La conformité en matière de lutte contre le blanchiment d’argent n’est pas une option. C’est une obligation légale claire.

Les personnes assujetties doivent mettre en place un dispositif de vigilance complet. Cela inclut l’identification des clients, la compréhension de la relation d’affaires, l’identification des bénéficiaires effectifs, la détection d’opérations inhabituelles et, lorsque c’est nécessaire, la déclaration de soupçon auprès des autorités compétentes.

Au Maroc, ces obligations sont prévues par la loi 43‑05 relative à la lutte contre le blanchiment de capitaux et le financement du terrorisme, complétée par plusieurs textes d’application et par les directives des autorités de supervision sectorielles.

Pour les professions concernées, la responsabilité est réelle. En cas de manquement, les sanctions peuvent être disciplinaires, financières et, dans certaines situations, pénales.

Cette exigence ne relève pas uniquement du cadre national. Elle s’inscrit dans un dispositif international beaucoup plus large. Les standards sont définis par le Groupe d’Action Financière, le GAFI, qui évalue régulièrement les dispositifs de conformité des pays. Ces évaluations ont un impact direct sur la crédibilité financière des États, l’accès aux marchés internationaux et les relations bancaires.

Dans ce contexte, les professions non financières deviennent progressivement le nouveau front de la conformité. Les criminels financiers ont toujours tendance à se déplacer vers les zones les moins surveillées. Les autorités internationales ont donc élargi les obligations de vigilance à tous les acteurs qui interviennent dans la structuration économique et patrimoniale.
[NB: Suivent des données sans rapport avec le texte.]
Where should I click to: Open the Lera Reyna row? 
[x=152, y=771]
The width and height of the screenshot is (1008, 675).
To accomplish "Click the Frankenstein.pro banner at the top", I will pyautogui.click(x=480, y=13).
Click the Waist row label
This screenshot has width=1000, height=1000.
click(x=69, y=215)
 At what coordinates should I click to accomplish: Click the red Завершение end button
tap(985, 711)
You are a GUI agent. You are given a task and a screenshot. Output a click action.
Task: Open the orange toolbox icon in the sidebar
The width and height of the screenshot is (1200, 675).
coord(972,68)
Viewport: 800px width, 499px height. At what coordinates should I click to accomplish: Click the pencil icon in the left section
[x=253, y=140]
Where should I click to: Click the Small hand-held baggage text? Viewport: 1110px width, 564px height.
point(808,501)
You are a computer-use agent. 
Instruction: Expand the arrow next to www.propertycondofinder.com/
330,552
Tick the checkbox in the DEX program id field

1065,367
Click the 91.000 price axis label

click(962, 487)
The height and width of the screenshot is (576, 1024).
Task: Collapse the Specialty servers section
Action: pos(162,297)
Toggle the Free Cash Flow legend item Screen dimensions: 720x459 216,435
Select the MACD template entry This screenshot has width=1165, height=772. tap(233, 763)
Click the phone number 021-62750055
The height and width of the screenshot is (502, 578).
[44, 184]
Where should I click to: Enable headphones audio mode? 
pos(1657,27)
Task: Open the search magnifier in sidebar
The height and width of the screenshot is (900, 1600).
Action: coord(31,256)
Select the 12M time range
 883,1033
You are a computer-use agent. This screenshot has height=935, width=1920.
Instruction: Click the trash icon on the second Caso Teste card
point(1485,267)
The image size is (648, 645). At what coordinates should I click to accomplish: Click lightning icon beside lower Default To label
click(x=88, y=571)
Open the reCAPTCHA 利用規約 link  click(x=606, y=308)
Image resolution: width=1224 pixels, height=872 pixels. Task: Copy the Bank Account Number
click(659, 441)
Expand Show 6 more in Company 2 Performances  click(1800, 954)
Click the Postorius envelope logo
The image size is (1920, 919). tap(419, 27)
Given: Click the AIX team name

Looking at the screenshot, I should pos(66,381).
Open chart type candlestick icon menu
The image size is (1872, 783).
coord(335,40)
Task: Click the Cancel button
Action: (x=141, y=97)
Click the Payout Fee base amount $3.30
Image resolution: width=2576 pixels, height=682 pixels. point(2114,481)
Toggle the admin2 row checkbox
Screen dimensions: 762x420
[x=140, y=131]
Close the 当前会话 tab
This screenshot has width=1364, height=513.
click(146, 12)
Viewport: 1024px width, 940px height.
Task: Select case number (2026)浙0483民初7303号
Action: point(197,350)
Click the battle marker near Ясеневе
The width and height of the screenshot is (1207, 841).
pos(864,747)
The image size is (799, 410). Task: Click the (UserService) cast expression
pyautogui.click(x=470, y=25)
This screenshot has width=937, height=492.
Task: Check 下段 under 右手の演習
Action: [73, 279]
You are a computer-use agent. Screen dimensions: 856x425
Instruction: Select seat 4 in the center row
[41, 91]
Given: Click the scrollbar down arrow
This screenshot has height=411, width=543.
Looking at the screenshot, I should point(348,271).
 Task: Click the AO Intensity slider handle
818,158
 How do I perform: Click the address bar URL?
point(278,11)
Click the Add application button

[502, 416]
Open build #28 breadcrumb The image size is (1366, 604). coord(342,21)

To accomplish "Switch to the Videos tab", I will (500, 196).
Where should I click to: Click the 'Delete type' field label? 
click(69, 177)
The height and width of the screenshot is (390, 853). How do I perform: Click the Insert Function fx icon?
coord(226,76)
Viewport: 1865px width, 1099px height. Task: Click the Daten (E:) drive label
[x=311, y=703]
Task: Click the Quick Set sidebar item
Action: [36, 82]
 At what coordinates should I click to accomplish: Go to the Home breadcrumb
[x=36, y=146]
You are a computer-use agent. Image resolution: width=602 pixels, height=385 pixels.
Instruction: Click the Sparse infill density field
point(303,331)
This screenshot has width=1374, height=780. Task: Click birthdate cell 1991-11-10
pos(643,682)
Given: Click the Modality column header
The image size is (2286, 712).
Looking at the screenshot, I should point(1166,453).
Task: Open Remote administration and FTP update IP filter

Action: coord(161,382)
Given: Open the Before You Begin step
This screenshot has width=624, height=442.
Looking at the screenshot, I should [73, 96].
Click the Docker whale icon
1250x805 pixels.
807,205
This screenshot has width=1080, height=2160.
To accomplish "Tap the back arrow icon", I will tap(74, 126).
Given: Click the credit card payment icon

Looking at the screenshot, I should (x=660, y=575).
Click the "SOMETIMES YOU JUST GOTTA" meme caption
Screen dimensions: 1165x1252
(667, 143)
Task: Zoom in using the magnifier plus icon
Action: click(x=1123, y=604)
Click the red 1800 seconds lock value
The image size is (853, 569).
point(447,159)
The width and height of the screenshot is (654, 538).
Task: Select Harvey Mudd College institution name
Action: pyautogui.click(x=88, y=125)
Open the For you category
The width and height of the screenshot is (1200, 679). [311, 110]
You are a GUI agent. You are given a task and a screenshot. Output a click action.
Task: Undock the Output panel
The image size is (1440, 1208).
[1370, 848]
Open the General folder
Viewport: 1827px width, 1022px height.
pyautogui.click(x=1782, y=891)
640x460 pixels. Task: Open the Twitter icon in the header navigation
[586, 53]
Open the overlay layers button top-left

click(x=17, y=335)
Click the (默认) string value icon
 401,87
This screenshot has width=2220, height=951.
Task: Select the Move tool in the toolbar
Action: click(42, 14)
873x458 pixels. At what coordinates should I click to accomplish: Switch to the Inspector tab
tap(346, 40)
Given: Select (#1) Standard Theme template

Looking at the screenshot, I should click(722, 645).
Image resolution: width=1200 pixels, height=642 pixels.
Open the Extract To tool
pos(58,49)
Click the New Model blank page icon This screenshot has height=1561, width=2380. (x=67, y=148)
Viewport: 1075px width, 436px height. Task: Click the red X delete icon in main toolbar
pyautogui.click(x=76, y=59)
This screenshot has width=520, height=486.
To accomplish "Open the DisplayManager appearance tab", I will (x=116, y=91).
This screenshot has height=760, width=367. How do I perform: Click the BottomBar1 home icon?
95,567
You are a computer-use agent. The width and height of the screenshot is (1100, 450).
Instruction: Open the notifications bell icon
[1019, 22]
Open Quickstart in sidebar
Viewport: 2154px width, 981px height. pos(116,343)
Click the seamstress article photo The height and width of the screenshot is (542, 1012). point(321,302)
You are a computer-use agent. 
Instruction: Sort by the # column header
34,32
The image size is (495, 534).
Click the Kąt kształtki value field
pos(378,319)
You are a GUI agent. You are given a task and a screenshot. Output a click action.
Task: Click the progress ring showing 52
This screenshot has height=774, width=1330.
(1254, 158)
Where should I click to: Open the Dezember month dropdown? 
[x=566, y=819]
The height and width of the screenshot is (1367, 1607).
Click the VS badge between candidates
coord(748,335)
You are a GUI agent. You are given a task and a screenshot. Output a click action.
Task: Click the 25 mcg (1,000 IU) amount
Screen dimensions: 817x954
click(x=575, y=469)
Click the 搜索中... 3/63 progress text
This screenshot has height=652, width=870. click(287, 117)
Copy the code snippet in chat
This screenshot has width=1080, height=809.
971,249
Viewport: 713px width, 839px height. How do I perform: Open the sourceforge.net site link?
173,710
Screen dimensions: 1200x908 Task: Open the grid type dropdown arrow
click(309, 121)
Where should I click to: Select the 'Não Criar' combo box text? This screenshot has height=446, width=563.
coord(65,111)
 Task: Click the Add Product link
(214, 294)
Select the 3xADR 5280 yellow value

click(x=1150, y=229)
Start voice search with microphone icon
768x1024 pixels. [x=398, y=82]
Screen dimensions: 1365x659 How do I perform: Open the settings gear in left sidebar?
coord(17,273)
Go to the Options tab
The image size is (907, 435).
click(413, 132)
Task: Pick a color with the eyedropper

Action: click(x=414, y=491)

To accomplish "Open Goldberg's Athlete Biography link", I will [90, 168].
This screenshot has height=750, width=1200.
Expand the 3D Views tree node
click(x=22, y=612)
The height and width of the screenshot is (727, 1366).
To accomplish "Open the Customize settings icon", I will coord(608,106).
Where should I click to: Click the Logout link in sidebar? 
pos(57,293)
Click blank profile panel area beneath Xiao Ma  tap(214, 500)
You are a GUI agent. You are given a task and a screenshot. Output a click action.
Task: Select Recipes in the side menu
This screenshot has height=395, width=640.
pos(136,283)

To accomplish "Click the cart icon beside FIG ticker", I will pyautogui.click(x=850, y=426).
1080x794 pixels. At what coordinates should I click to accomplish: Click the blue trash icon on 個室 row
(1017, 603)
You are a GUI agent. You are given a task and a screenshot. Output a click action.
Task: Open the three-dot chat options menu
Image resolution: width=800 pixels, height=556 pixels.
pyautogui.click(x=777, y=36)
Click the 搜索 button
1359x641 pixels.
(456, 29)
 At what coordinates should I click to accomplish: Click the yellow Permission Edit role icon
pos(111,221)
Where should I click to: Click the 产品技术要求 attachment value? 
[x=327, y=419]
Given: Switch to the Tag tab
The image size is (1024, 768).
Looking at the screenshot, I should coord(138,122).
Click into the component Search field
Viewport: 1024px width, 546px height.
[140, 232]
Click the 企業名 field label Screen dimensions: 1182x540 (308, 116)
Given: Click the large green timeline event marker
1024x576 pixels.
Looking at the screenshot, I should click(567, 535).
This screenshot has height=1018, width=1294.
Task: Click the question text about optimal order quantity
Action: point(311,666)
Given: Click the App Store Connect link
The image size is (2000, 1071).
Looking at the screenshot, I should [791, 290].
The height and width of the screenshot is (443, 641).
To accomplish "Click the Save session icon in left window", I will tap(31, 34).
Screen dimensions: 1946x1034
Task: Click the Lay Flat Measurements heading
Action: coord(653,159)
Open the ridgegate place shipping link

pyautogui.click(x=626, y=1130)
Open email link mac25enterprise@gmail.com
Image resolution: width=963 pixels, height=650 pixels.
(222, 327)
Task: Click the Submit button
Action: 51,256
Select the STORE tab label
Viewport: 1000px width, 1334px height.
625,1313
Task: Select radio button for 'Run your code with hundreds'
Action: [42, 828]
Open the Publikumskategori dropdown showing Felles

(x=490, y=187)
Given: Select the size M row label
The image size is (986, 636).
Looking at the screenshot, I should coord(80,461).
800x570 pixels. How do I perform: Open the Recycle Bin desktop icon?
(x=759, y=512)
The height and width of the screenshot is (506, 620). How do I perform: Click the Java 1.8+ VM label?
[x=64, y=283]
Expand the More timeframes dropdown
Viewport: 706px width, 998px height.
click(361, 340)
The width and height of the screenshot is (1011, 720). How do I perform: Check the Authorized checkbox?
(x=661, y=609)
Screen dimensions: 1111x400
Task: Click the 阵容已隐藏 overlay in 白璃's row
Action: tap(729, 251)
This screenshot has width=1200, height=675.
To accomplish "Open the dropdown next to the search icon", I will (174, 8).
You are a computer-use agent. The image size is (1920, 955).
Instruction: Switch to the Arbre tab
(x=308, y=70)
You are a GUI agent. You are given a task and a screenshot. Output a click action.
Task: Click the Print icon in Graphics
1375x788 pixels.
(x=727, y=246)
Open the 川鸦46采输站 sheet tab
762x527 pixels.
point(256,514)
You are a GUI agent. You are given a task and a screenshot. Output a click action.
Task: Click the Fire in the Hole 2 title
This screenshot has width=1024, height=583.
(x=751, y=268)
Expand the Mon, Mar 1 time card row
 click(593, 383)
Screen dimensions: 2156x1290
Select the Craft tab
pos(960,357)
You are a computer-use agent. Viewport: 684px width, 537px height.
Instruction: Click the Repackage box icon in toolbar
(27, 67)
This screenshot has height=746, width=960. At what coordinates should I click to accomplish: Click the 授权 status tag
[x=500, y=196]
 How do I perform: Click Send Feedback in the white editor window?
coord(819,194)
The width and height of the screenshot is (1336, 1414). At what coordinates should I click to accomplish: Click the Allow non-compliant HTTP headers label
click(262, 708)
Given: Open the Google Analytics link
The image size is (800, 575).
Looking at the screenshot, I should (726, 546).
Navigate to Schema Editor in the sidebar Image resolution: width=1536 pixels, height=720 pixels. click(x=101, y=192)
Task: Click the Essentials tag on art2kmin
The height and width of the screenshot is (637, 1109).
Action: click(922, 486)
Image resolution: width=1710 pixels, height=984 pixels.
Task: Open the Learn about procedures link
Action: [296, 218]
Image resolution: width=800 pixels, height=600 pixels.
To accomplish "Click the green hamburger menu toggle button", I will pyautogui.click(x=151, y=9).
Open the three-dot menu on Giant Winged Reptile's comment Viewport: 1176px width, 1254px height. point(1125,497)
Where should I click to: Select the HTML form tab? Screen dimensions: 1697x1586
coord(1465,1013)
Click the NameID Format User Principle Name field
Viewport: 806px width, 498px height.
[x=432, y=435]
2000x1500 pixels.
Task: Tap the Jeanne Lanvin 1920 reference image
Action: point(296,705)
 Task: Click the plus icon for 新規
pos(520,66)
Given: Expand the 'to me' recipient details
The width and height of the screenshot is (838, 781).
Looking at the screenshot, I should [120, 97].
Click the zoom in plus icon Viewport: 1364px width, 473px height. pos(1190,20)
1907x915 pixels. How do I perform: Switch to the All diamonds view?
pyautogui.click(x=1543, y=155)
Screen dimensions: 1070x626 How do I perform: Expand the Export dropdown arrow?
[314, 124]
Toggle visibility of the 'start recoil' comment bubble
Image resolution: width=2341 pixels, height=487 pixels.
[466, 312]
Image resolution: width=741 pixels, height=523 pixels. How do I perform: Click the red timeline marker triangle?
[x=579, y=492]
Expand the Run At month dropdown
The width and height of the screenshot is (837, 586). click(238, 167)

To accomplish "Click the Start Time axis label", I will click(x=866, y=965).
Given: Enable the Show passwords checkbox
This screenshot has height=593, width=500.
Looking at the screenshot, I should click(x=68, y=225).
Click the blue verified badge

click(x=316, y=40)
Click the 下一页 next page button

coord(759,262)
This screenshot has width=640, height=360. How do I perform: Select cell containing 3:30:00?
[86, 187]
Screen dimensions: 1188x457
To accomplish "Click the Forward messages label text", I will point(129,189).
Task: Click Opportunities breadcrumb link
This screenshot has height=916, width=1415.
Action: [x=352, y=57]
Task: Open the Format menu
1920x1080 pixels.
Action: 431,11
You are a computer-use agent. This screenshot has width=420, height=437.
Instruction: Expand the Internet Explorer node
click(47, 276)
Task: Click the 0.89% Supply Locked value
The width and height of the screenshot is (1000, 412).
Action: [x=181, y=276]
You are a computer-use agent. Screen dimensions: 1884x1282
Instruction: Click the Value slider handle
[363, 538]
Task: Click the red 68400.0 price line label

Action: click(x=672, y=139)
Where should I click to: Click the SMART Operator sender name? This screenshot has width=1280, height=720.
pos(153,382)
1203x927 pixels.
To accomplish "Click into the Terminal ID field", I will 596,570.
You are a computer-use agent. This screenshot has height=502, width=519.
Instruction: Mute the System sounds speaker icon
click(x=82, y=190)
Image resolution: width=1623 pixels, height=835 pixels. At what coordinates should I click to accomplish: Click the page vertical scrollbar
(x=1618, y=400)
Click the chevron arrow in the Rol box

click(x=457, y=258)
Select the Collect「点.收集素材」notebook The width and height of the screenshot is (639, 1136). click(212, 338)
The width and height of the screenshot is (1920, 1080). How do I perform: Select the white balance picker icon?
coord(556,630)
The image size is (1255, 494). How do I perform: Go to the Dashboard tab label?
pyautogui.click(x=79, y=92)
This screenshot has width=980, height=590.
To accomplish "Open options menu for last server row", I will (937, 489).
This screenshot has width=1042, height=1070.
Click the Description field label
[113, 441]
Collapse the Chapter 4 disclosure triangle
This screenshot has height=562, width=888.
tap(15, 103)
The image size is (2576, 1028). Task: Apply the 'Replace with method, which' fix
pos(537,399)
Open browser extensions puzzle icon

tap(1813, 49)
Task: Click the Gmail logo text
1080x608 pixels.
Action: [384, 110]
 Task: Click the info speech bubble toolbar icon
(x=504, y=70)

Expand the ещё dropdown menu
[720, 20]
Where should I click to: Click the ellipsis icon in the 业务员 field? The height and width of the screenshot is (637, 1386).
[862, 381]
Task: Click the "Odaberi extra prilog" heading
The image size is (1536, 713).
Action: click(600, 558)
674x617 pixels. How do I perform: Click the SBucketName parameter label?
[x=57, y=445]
Pour beaucoup de professionnels, la question n’est donc plus de savoir si ces obligations existent. La vraie question est : comment les appliquer concrètement, efficacement et sans transformer leur activité en machine administrative.

 Côté technologie, comment fonctionne la plateforme ?, comment fonctionne la plateforme ?

La plateforme repose sur quatre modules principaux.

Le premier module concerne l’identification et la gestion des clients.
Il permet de constituer la fiche complète de la relation d’affaires : identité, structure juridique, bénéficiaires effectifs, documents justificatifs et profil de risque.

Le deuxième module est le moteur de criblage.
Il compare automatiquement les noms des personnes et des entités avec plusieurs bases de données internationales : listes de sanctions, personnes politiquement exposées et bases de surveillance.

Le troisième module est un moteur de détection et d’alertes.
Lorsque le système identifie une correspondance potentielle, une alerte est générée pour permettre à l’utilisateur d’analyser le cas.

Le quatrième module permet de gérer les cas détectés.
Les équipes peuvent documenter leurs analyses, valider ou rejeter les correspondances, produire les rapports de conformité et générer des rapports statistiques. Cette dernière dimension est essentielle. Elle permet aux organisations de démontrer, à tout moment, la réalité des contrôles effectués et la solidité de leur dispositif de conformité.

La technologie ne remplace pas la responsabilité professionnelle. Mais elle apporte la rigueur, la traçabilité et l’efficacité nécessaires pour exercer cette responsabilité dans un environnement économique de plus en plus complexe.

Comme j’aime souvent le résumer : « La conformité n’est pas un sujet de réglementation. C’est un sujet de confiance économique. » Dans une économie où les flux circulent de plus en plus vite et où les structures deviennent de plus en plus sophistiquées, la capacité des professionnels à savoir avec qui ils travaillent réellement devient essentielle.